Reading text:
** START **

Several works investigated moisture-induced stresses in wood exposed to outdoor climate conditions (Autengruber et al. 2021a; Fortino et al. 2013, 2019; Fragiacomo et al. 2011), but less is known about moisture-induced stresses in indoor climate conditions (Dietsch et al. 2015). In addition, no quantitative relation between moisture gradients and crack depth exists.

In this work, we aim to relate and predict moisture gradients and crack depths in wood cross sections exposed to indoor climate conditions by investigating various drying scenarios simulated numerically. Two solid timber (ST) and one glued laminated timber cross sections are investigated under varying initial MC and different drying loads in "Cracking behavior of different cross sections"section. Therefore, while keeping the temperature constant, the RH is decreased in a single step when the simulation is initialized, which changes the moisture field of the cross sections resulting in shrinkage strains. To determine whether the stresses induced in the process lead to cracking, a multisurface failure criterion (Lukacevic et al. 2017; Lukacevic and Füssl 2016; Lukacevic et al. 2015; Li et al. 2018) is used. XFEM is utilized to simulate the initiation and the propagation of cracks. With the results of the drying scenarios, the relation between crack depth and moisture gradient is analyzed in "Relation of crack depth and moisture gradient" section. In "Influence of reducing relative humidity linearly over time on crack development" section, the influence of linearly reducing RH over time on the cracking behavior is examined. The results from Cracking behavior of different cross sections" section enable the crack depth prediction in indoor climate conditions, which is simplified in the Sect. "Simplified crack depth determination for indoor climate conditions" . It is assumed that wooden beams are installed under ideal conditions, where the MC in timber cross sections is kept constant during production until the beginning of operation.

** END **

Extracted records:

** START **

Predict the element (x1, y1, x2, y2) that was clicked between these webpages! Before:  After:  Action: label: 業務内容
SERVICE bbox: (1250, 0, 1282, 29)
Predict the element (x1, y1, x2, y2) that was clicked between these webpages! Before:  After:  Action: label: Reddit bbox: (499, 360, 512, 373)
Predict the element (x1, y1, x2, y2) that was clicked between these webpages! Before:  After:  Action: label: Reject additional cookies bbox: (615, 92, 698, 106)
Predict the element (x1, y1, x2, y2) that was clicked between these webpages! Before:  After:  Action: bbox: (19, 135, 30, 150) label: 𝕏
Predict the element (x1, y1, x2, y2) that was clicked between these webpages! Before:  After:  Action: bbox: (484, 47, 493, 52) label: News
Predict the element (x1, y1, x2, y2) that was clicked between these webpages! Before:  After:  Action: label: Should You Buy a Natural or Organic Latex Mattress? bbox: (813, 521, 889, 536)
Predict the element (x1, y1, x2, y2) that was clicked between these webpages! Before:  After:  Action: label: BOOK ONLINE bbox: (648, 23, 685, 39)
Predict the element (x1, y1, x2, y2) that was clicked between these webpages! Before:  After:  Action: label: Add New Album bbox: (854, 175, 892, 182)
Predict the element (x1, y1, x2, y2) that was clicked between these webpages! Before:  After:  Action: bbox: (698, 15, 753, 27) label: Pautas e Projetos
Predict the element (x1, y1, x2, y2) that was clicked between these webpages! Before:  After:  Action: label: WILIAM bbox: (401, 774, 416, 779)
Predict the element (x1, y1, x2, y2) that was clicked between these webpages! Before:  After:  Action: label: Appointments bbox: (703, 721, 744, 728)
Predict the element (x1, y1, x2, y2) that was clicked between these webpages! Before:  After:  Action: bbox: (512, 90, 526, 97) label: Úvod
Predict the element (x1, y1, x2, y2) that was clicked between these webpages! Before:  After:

** END **

What you will do:
(1) Translate this sentence from the text on moisture-induced cracking in timber into German: "In addition, no quantitative relation between moisture gradients and crack depth exists."
(2) Recast the paragraph of the text on moisture-induced cracking in timber that begins "In this work, we aim" as a bulleted list of its main points.
(3) Extend the text on moisture-induced cracking in timber beyond its final sentence.

The answers:
(1) Zudem gibt es keinen quantitativen Zusammenhang zwischen Feuchtegradienten und Risstiefe.

(2)
- Goal: relate and predict moisture gradients and crack depths in wood cross sections under indoor climate conditions, using numerically simulated drying scenarios.
- Two solid timber (ST) cross sections and one glued laminated timber cross section are studied under varying initial MC and different drying loads in "Cracking behavior of different cross sections."
- Temperature stays constant while RH is lowered in a single step at the start of the simulation. This changes the moisture field and produces shrinkage strains.
- A multisurface failure criterion determines whether the resulting stresses cause cracking.
- XFEM simulates crack initiation and propagation.
- The relation between crack depth and moisture gradient is analyzed in "Relation of crack depth and moisture gradient."
- The effect of reducing RH linearly over time on cracking is examined in "Influence of reducing relative humidity linearly over time on crack development."
- The cross-section results allow crack depth prediction for indoor climate conditions, simplified in "Simplified crack depth determination for indoor climate conditions."
- Beams are assumed to be installed under ideal conditions, with MC kept constant from production until the start of operation.

(3)
Materials and methods

To relate and predict moisture gradients and crack depths, a model describing the moisture transport mechanisms and a model for stress simulation as well as crack initiation and propagation are introduced. Figure 1 shows the different components of the models used. The initial MC is derived from the initial RH, which is reduced to various levels. Based on these RH reductions (drying scenarios), for the three cross sections, moisture fields are determined, where for the moisture transport, a multi-Fickian transport model is used. A representative volume element (RVE) is utilized to model the porous structure of wood and consider the influence of the water states (bound water and water vapor) on moisture transport correspondingly. Using the moisture field as loading, in a subsequent XFEM simulation, stresses caused by constrained swelling and shrinkage are determined based on linear elastic material behavior. However, effects such as viscoelasticity, mechano-sorption and plastification are not considered during the calculations. In this manuscript, moisture-induced stresses are only based on linear elastic material behavior. For the strength of wood, a multisurface failure criterion, introduced by Lukacevic et al. (2017), is used. During the XFEM simulation, in each integration point, the criterion is evaluated. If the stresses exceed the strength limit, cracks initiate or propagate.

Fig. 1

Schematic description of the cracking progress. Based on relative humidity (RH) reductions, for the three cross sections, moisture fields were determined in a first simulation. In a subsequent XFEM simulation, using the moisture fields as loading, stresses were determined based on linear elastic material behavior. For each increment in each integration point, a multisurface failure criterion was evaluated. If the criterion was violated, cracks initiate or propagate

For the simulations, the finite element software Abaqus (Abaqus Documentation 2014) is used. The cross sections were discretized using brick elements with linear interpolation functions (C3D8). The systems of equations are solved with the modified Newton method. To be able to consider different pith locations, the material is defined as cylindrical-orthotropic in each integration point under consideration of the local material orientation.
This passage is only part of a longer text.